Есть и такие, что говорят, будто писарь ученее учителя — он по свету поколесил и чудеса всякие рассказывает. Он видел людей, которые едят лягушек. «Немцы едят, своими глазами видел».

— А правда ли это, писарь, — спрашивает Радое Убогий, — что итальянцы едят змей?

— Правда, — отвечает писарь, — своими глазами видел. И мне предлагали. Говорят: пожалуйста, синьор Панта (синьор по-ихнему значит господин), пожалуйста, говорят, а я им: спасибо, я сейчас не при аппетите! Аппетит — это по-итальянски желудок. Говорю, а сам думаю: да ну вас, кабы мы ели змей, остался бы я в Сербии и был богатым человеком.

— А как их готовят, писарь? — спрашивает кабатчик, хлопая рукой писаря по плечу со всего размаха, как хлопают обычно кредиторы своих должников.

— Как?… С луком. Поджарят немного лука и того… посыплют еще чем-то, для запаха…

Да, писарю было чего порассказать. А как напьется, забудет, о чем трезвый рассказывал, и начинает уже по-другому, со всякими подробностями.

Однажды, в праздник какой-то, повалил народ после обедни прямо в кабак, так как в этот самый день поп Пера читал проповедь, в которой утверждал, что праздники на то и существуют, чтобы христиане отдыхали и телом и душою. Добрая паства дружно отправилась со службы в кабак отдохнуть душою, а там застала уже изрядно отдохнувшего писаря. Тогда-то он и рассказал, что видел своими глазами человека, который летал, как птица. Было у того человека три «шурупа», два под мышками и один под животом, и тут писарь показал, где примерно были эти «шурупы».
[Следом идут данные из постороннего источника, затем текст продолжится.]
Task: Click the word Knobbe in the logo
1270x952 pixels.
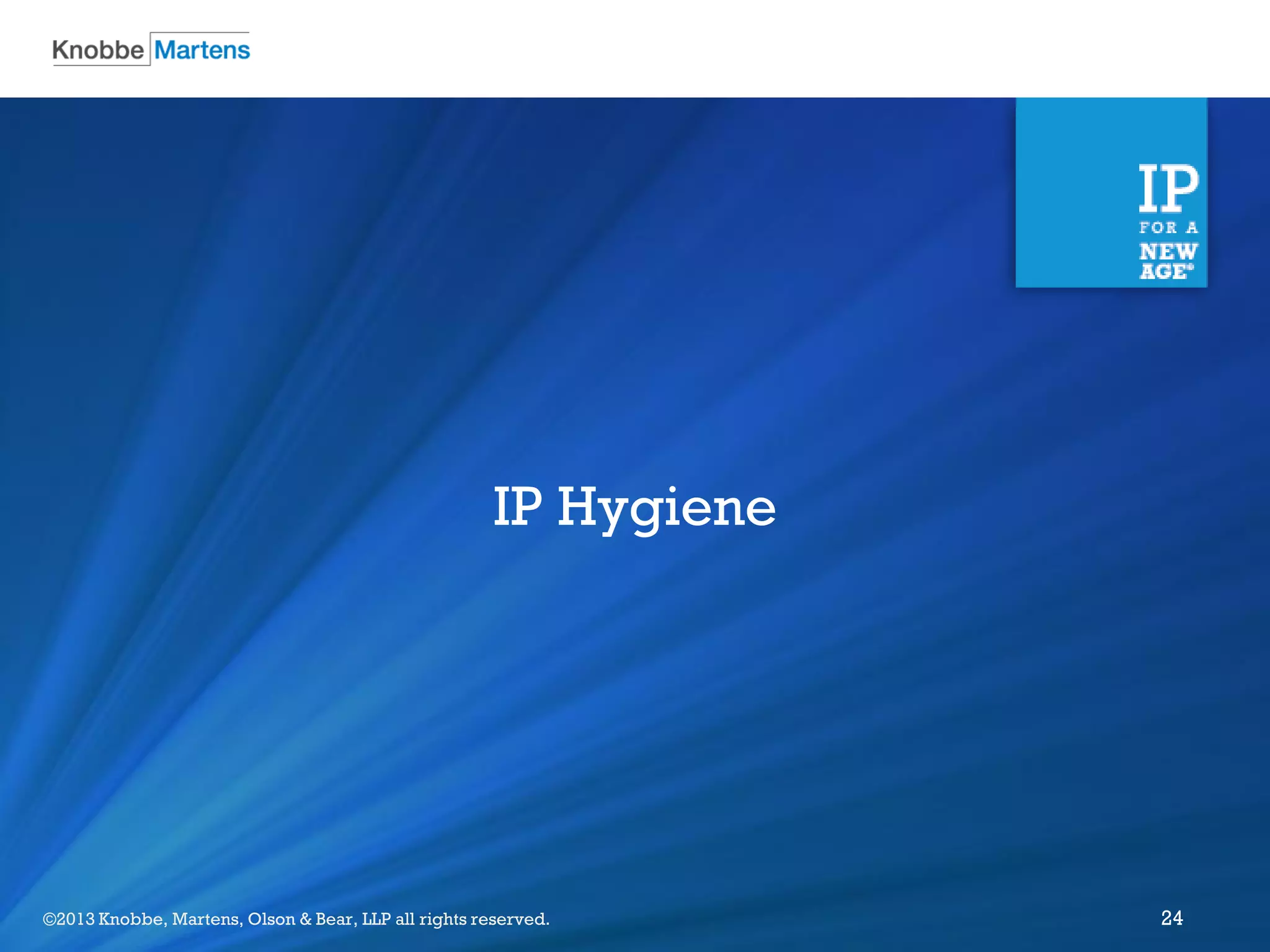Action: coord(98,50)
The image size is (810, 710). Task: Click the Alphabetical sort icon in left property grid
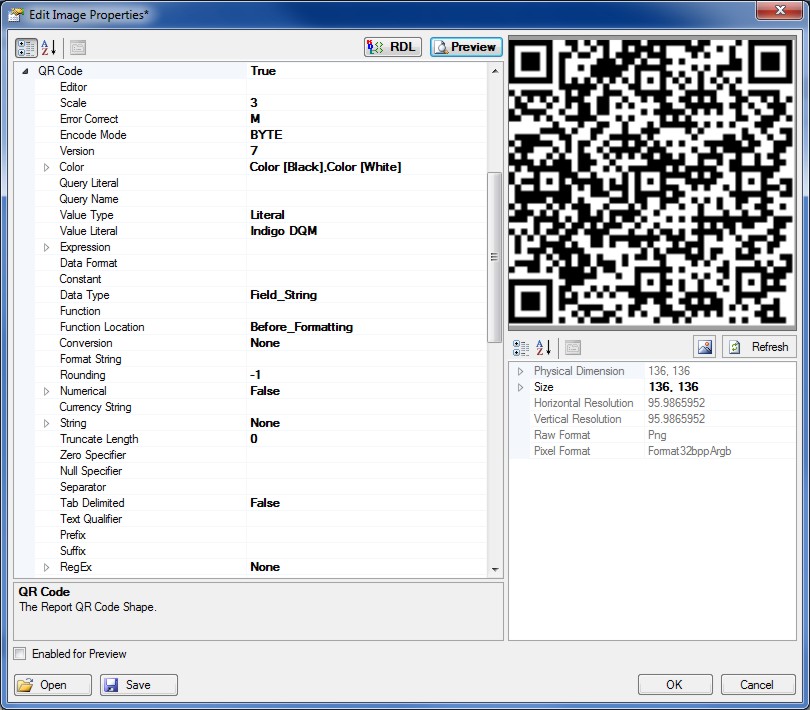point(50,47)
— Первым делом повернул он шурупы под мышками, вот так… раз… раз… раз… И у него раскрылись крылья. Потом тот шуруп, что под животом… чик… чик… чик… и у него промеж ног что-то надулось… ну, вроде бурдюка, а сам он был веревкой к земле привязан. И вот…

Заметив, что любопытство слушателей разожжено до предела, писарь взял свой стаканчик и не спеша, целых десять минут, тянул из него…

— Скажи, Арса, пусть принесут еще один.

Арса, конечно, заказал.

— И тут пшш… он что-то такое сделал, и начал этот бурдюк промеж ног вроде как бы дышать… то надуется, то сморщится, а крылья как у птицы и… пошел, пошел, пошел… Марко, закажи!

— И любой может полететь? — спрашивает Радое Убогий.

— А черт его знает! Мне немцы говорят: пожалуйста, синьор Панта, попробуйте и вы (синьор по-ихнему значит господин), а я отвечаю: спасибо, не хочу, но мне до сих пор жаль, что не попробовал.

— Эх, надо было! — сказали в один голос несколько слушателей.

Так вот и рассказывал писарь, пока его слушали. Но постепенно один за другим все разошлись, и в кабаке остался лишь Радое Убогий.

Когда все ушли, Радое с таинственным видом подошел к писарю, сел за его столик, заказал ему водки и только тогда начал разговор:

— Ты, писарь, это самое… так сказать, ученый человек.

— Если я ученый, это в свое время себя окажет, а пока я не желаю, чтобы мне такое говорили! — сказал ему писарь, засунув обе руки в карманы жилета.

— Ладно, ладно, — успокоил его Радое Убогий, — я тебе совсем другое хотел сказать,

— Изволь, говори.

— А ты знаешь… это самое… куда поп пошел из церкви?

— Не знаю. К Анике, наверно.

— К ней. Но есть у меня новость и почище.

А надо знать, что Радое Убогий был вдовец, и не будь он убогим, давно бы нашел себе подругу, а так он все время ждал какую-нибудь вдову, но и тут всякий раз ему перебегали дорогу утешители вдов.

— Что значит почище?

— Почему утром старосты в церкви не было?

— Откуда мне-то знать, — сказал равнодушно писарь и с намеком постучал пустым стаканом по столу.

— Утром во время службы он был у Аники, и в селе говорят, что он там не в первый раз.

— Староста?! — вспылил писарь и грохнул кулаком об стол. — Почему же он скрывает от меня?…

Опрокинув еще стаканчик, он сердито встал и вышел, бешено хлопнув дверью.

А Радое Убогий, посмеиваясь, расплачивался в кабаке за одиннадцать стаканчиков, выпитых писарем.